Ted Beatty
Associate Dean for Academic Affairs; Professor of History

Office of the Dean
1010R Jenkins Nanovic Halls
University of Notre Dame
Notre Dame, IN 46556
(574) 631-7038
ebeatty@nd.edu
Ted Beatty
Associate Dean for Academic Affairs; Professor of History
Expertise
Mexican economy; political basis of industrialization in Mexico; technology studies; comparative socioeconomic development
At the Keough School
Ted Beatty associate dean for academic affairs at the Keough School of Global Affairs at the University of Notre Dame.
Courses
- World Economic History (course for undergraduate global affairs major)
- Blueprint for Modernity: A Global History (course for undergraduate minor in international development studies)
Biography
A professor of history at Notre Dame, Beatty specializes in economic development in Latin America, especially Mexico. He has examined the role of institutions in economic development, the intellectual and material bases of policy formation, and the history of technological change. From 2007 to 2009, Beatty served as interim director of the Keough School’s Kellogg Institute for International Studies, where he is a faculty fellow. He holds a PhD from Stanford University.
Research and Publications
Beatty is the author of Institutions and Investment: The Political Basis of Industrialization in Mexico before 1911 (Stanford University Press, 2001) and Technology and the Search for Progress in Modern Mexico (University of California Press, 2015), winner of the Friedrich Katz Prize for best book on Latin America and the Caribbean from the American Historical Society.

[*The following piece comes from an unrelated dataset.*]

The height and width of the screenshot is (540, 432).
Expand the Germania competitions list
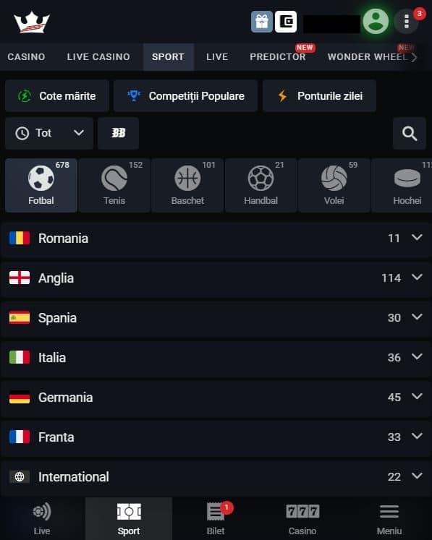[x=216, y=398]
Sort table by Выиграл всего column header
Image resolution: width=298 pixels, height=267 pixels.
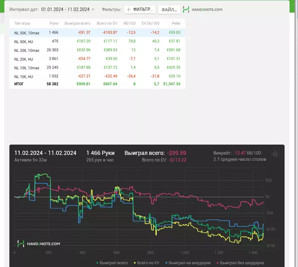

Beatty has received research support from the National Science Foundation, the Instituto de Iberoamérica at the Universidad de Salamanca, and the Kellogg Institute for International Studies. Beatty is currently working on a new project that examines changes in consumption patterns in Mexico, ca. 1850-1930, as well as a study of natural resource constraints to technology adoption.
Recent work
“Riqueza, Polémica, y Política: Pensamiento y Políticas Económicas en México, (1765-1911)” (Serie Historia Moderna y Contemporánea)
“Globalization and Technological Capabilities: Evidence from Mexico’s Patent Records ca. 1870-1911” (Estudios de Economía)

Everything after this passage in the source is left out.